The Rowers of Vanity Fair/1839-1854 New Traditions
1839 - 1854: New Traditions
editBy the yardstick of Boat Race or Henley Regatta participation, 1839 marks the earliest contest for the rowers of Vanity Fair for it was then that William Baliol Brett first rowed for the Cambridge in the Boat Race. (He rowed for the C.U.B.C. in 1837 and 1838 as well, but against Leander rather than Oxford as no university race took place those years.) To put him and the first few rowers of Vanity Fair in context, it helps to take a backward glance at “watermen” and “gentlemen.”
Water tradesmen carried people and goods in the days before motor vehicles and railways. They prospered in the Thames Valley and became so numerous that Henry VIII began regulating their fares in 1514 and Parliament incorporated their guild, the Company of Watermen and Lightermen, in 1555. Among the duties of the Company were, according to Guy Nickalls:
to draw up a scale of legal fares; to control in every manner the men who plied for hire on the river; to apprentice them; to see that they were capable of handling boats with safety to the passengers when they took up their freedom; to arm them, to ensure that their passengers were not murdered, assaulted or robbed; to issue licenses to lightermen; to renew licenses triennially to freemen; and generally to act the shepherd over a somewhat turbulent flock.[1]

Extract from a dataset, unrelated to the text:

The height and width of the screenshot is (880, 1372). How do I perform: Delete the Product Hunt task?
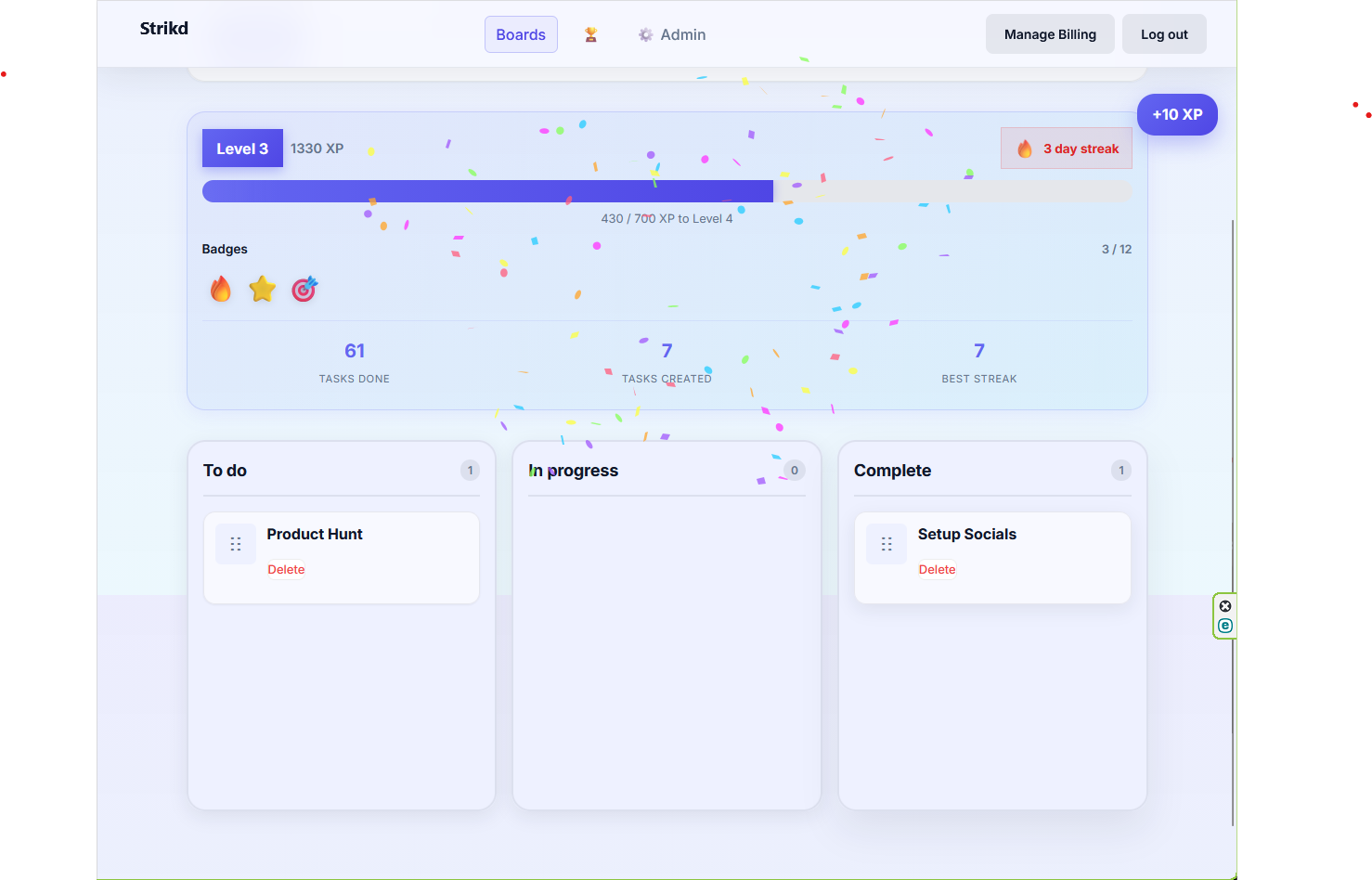pos(286,569)
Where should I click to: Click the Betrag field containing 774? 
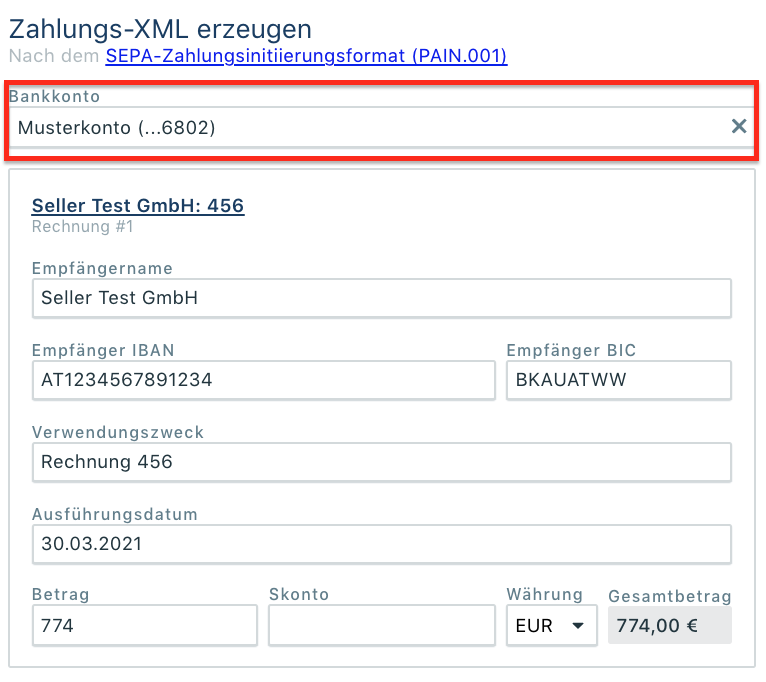(x=144, y=626)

In short, watermen were the regulated taxi and lorry drivers of pre-industrial Britain, with certain tariff and police powers as well. It was among their ranks that the longest-running rowing event, Doggett’s Coat and Badge, was established in London. Named for the actor and the prize he bequeathed, the race first occurred on August 1, 1715, the anniversary of the accession of George I. (Handel’s Water Music dates to nearly the same time, composed at the request of George I for a concert on board barges rowed by watermen.)[2] Doggett’s Coat and Badge is still run annually from London Bridge to Chelsea, though the demise of professional watermen has necessitated some loosening of the entry criteria.[3]

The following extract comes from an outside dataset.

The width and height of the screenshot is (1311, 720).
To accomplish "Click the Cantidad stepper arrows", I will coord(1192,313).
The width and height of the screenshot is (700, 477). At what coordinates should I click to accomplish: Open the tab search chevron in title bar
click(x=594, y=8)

Gentlemen employed watermen and owned most of the goods they carried. In eighteenth century London, the growth of commerce created new rich merchants and financiers and attracted some landed aristocracy to town from around the country. This broad class of wealthy gentlemen, who built the theatres, gardens, and clubs of Georgian society, loved to gamble and by sponsoring wager matches among local watermen both were entertained and had the opportunity for betting. Some took to the water themselves, rowing with watermen on a recreational basis and relying on them for boat rental, boat-building, accommodation, and instruction. Such recreational rowing gave rise to the first gentlemen’s boat clubs, the Monarch Boat Club founded at Eton College in 1793 and the Isis Club at Westminster School a few years later, both named for the boats involved. (The school clubs were not formed until 1816 and 1813, respectively.) At Westminster a succession of headmasters discouraged rowing as it had led to a number of drownings, and in 1788 the use of watermen in all schoolboy crews was ordered as a safeguard. By then, recreational rowing had taken hold at Oxford and Cambridge, particularly as six-oared picnic transport, introduced by Eton and Westminster alumni. But gentlemen did not race, with or without watermen, as it was thought manual and demeaning and, at Eton and Westminster, because of the close association of professional wager matches to gambling and drinking.[4]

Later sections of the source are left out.